This content is translated with AI. Please refer to the original Traditional Chinese version (zh-TW) for accuracy.

The story goes like this: Recently, I took on a project at the company where the process used only 3 metal layers, which is vastly different from previous ones I've worked on, such as .18 microns with 5 metal layers, 90 nm with 9 metal layers, and 40 nm with 10 layers (strictly speaking, only nine layers). This caused a lot of issues with innovus layout, and it's worth writing an article to thoroughly document the experience.

Why use so few layers of metal!

Because 1P3M is a good process In a word: money. Adding a metal layer means adding two photomasks (one for Via and one for the metal layer), which naturally increases costs. From what I've researched, 1P4M is about 30% more expensive than 1P3M.
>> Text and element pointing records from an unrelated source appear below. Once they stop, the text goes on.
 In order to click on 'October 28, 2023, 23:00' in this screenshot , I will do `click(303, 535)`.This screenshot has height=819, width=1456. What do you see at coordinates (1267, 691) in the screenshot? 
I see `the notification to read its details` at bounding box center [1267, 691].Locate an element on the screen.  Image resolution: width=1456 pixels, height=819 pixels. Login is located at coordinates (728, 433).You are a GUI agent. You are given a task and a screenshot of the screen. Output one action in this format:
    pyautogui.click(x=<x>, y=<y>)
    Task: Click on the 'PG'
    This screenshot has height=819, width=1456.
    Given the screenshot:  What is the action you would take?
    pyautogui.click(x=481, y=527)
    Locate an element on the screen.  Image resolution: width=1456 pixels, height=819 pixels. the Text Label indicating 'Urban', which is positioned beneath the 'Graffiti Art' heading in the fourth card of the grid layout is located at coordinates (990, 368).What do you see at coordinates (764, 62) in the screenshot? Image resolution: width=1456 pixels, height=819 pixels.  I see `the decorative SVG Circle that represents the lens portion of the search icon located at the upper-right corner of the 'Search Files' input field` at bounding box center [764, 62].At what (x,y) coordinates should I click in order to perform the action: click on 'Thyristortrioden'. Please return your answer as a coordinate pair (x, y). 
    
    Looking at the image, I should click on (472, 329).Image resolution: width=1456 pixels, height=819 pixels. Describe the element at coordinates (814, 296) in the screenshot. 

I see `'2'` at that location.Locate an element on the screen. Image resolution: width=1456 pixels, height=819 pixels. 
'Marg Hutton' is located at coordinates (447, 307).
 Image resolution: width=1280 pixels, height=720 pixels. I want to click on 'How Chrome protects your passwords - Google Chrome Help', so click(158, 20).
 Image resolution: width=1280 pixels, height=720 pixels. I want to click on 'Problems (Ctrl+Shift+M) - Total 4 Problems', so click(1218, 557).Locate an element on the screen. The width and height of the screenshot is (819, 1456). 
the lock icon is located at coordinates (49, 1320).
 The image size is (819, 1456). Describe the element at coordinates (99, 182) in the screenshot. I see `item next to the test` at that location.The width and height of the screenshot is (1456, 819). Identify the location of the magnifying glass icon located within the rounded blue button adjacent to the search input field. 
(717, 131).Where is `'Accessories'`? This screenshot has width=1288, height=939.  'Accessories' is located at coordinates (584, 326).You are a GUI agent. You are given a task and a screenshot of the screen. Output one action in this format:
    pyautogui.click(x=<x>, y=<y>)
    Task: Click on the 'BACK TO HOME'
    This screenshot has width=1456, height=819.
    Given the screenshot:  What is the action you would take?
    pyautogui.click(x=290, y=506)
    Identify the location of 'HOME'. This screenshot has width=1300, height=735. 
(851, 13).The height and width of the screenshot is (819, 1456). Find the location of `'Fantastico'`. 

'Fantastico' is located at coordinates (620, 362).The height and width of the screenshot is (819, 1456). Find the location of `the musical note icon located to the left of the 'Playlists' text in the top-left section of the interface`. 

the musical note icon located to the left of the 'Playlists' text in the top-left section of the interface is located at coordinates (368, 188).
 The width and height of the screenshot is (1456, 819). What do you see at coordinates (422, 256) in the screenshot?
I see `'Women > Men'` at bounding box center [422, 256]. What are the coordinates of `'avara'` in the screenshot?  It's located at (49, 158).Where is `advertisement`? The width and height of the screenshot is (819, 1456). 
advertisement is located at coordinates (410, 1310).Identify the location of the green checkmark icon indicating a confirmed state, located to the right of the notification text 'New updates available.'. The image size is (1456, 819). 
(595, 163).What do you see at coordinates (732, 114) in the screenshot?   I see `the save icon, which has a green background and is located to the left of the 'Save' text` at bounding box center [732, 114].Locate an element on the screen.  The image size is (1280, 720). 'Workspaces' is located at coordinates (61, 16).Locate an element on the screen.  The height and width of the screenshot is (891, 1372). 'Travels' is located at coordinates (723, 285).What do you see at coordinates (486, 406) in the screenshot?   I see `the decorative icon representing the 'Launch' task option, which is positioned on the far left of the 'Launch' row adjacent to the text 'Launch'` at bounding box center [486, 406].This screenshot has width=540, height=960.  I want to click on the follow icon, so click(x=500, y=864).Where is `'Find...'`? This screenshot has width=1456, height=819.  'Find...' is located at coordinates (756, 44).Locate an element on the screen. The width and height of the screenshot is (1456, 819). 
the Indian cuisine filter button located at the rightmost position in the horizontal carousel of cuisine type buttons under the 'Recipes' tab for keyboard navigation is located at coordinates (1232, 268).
With my limited knowledge, I guess the main photomask counts for planar MOSFET are as follows:

  • One layer for the Gate creation in the MOSFET region
  • One or two layers for Source Drain creation, depending on whether source and drain need separate processes
  • One layer for contact creation
  • Two photomasks per metal layer, one for routing and one for Via
  • The topmost metal layer has no Via, just one layer

Thus, 1P3M roughly involves (3,4)+2+2+1, totaling (8,9) layers; 1P4M adds two layers, totaling (10,11) layers, increasing costs by about 22-25%.

What to prepare during synthesis?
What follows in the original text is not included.